Recurse Center

List comprehensions in eight lines of Clojure

Zach Allaun

List comprehensions are a syntactic construct that allow you to create new lists in an elegant and concise way.

Here’s a question, though: If your language did not support list comprehensions, what would it take to add them? For a language like Ruby, you may have to dig into the language implementation itself. If you’re using a Lisp, you can write a macro.

Lisp macros allows you to transform your code at compile time. Macro calls are run before the rest of your code during a process called macro expansion. You define macros almost like any other function, except that the arguments to a macro are unevaluated Lisp code. Because Lisp code is just data, you can operate on it like any other data.

This is how you can implement list comprehensions in eight lines of Clojure.

(defmacro list-comp [[binding seq-expr & bindings] body-expr]
  (cond (not binding)
        `(list ~body-expr)

        (= :when binding)
        `(when ~seq-expr (list-comp ~bindings ~body-expr))

        :else
        `(mapcat (fn [~binding] (list-comp ~bindings ~body-expr))
                 ~seq-expr)))

I’ve been thinking about this macro for three days now, and it’s still terribly exciting to me. It’s the macro I wish I had seen when I was learning about them. It takes full advantage of Clojure at compile-time and uses both higher-order functions and recursion.

Let’s see what it can do.

;; copy lists
(list-comp [x (range 10)]
  x)
;;=> (0 1 2 3 4 5 6 7 8 9)

;; double every number
(list-comp [x (range 5)]
  (* x 2))
;;=> (0 2 4 6 8)

;; filter out elements
(list-comp [x (range 10) :when (odd? x)]
   x)
;;=> (1 3 5 7 9)

;; nested bindings
(list-comp [x "abc"
            y [0 1 2]]
  [x y])
;;=> ([\a 0] [\a 1] [\a 2] [\b 0] [\b 1] [\b 2] [\c 0] [\c 1] [\c 2])

;; list permutations
(defn permutations [xs]
  (if-not (seq xs)
    (list ())
    (list-comp [x xs
                ys (permutations (list-comp [z xs :when (not= z x)]
                                   z))]
      (conj ys x))))

(permutations [1 2 3])
;;=> ((1 2 3) (1 3 2) (2 1 3) (2 3 1) (3 1 2) (3 2 1))

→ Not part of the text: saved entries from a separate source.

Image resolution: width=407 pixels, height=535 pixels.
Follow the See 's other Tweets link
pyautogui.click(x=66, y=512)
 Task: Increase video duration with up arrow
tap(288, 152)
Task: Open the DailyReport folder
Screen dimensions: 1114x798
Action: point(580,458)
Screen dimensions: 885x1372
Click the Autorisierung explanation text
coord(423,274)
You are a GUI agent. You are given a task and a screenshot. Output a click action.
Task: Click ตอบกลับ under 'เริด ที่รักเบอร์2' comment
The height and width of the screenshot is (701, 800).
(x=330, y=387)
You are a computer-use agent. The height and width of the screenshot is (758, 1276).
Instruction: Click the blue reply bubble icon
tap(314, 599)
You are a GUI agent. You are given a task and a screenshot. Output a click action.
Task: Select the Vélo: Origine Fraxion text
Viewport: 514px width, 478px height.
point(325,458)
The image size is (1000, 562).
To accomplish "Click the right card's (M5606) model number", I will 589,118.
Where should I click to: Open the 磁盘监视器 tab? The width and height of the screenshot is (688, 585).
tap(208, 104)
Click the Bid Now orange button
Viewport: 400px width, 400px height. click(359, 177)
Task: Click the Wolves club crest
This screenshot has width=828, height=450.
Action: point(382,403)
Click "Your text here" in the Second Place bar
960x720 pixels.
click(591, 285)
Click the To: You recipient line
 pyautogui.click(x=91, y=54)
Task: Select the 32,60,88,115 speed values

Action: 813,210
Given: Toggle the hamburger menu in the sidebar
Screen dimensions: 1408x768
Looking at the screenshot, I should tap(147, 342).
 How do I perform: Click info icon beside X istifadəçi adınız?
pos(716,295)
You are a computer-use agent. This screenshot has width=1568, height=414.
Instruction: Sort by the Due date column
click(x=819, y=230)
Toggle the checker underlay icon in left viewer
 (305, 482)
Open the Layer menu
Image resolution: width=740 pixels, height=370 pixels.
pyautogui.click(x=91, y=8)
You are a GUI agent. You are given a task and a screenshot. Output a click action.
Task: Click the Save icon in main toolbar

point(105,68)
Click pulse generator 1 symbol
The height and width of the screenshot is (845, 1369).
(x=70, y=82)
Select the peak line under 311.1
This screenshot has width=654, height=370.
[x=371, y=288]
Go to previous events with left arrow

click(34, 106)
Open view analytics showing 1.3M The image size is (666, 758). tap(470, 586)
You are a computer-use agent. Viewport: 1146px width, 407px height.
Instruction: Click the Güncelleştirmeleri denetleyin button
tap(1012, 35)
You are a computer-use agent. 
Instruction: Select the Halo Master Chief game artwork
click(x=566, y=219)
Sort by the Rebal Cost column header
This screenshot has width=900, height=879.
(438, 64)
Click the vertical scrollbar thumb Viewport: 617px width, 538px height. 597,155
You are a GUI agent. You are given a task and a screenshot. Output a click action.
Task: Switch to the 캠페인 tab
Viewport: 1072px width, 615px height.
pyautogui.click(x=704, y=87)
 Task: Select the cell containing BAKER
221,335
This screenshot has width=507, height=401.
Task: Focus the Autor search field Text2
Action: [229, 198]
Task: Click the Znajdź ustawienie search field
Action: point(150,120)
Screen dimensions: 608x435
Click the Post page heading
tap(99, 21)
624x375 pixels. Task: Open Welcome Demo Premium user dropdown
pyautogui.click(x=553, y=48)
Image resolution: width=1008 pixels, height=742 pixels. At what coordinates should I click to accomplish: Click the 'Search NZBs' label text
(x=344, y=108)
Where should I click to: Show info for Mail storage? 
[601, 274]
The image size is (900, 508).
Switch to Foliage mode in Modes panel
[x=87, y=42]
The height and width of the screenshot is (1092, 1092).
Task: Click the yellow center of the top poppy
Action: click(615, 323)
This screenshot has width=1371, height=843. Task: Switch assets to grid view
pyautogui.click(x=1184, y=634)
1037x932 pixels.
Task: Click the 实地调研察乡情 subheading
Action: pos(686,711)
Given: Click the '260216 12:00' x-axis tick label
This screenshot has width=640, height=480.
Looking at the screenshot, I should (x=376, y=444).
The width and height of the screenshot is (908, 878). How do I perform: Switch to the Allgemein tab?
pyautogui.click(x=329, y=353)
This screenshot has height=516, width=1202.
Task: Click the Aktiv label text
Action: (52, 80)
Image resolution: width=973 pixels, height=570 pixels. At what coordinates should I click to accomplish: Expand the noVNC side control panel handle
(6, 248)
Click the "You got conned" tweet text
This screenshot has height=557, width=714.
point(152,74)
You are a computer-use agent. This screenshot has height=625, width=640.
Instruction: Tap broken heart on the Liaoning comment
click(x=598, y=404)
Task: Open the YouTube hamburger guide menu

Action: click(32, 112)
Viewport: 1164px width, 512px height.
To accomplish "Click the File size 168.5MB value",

At compile time, it is transformed into code that produces the correct result. It’s a pretty handy macro. We can see how it works by looking at some macro expansions.

At its core, list-comp is just a recursive transformation. This is made obvious by looking at the first macroexpansion of a comprehension with nested bindings.

(macroexpand '(list-comp [x "ab" y [0 1]] [x y]))

;; yields

(mapcat (fn [x] (list-comp [y [0 1]] [x y]))
        "ab")
;;=> ([\a 0] [\a 1] [\b 0] [\b 1])

If we simply assume that the inner call to list-comp does the right thing – that is, it successfully binds y to 0 and then 1 – then it is clear that this expansion works. The call to mapcat will take care of binding x properly, and then concatenate the results. This will work with an arbitrary level of nesting.

What happens when we use the :when clause?

(macroexpand '(list-comp [x "ab" :when (= x \a) y [0 1]] [x y]))

;; yields

(mapcat (fn [x]
          (when (= x \a)
            (list-comp (y [0 1]) [x y])))
        "ab")
;;=> ([\a 0] [\a 1])

If the condition is truthy, we execute the inner comprehension. Otherwise, when returns nil, which, when concatenated with some other list, returns that other list.

However, the skeptical reader just noticed a possible wrench in the works. If :when wraps the recursive call, what happens when there is no recursive call left? That is, doesn’t everything break if :when is last form to appear in the bindings?

Thankfully, it doesn’t. The base-case is not the case of a single binding pair, but instead the case of an empty set of bindings. Then, we just return the body’s result as a singleton list.

(macroexpand '(list-comp [] :foo))

;; yields

(list :foo)

This means that our :when clause can appear at the end of the bindings vector.

(clojure.walk/macroexpand-all
  '(list-comp [x (range 10) :when (even? x)] x))

;; yields

(mapcat (fn [x]
          (when (even? x)
            (list x))) ;; the empty-binding case
        (range 10))
;;=> (0 2 4 6 8)

And that’s all there is to it.

A special thanks to Alan O'Donnell and Darius Bacon for joining me on the quest for the simplest list comprehension macro.

Edit Jan 2, 2013: I should have mentioned this, but for posterity’s sake, Clojure comes with list comprehensions already built in. See Clojure’s for macro.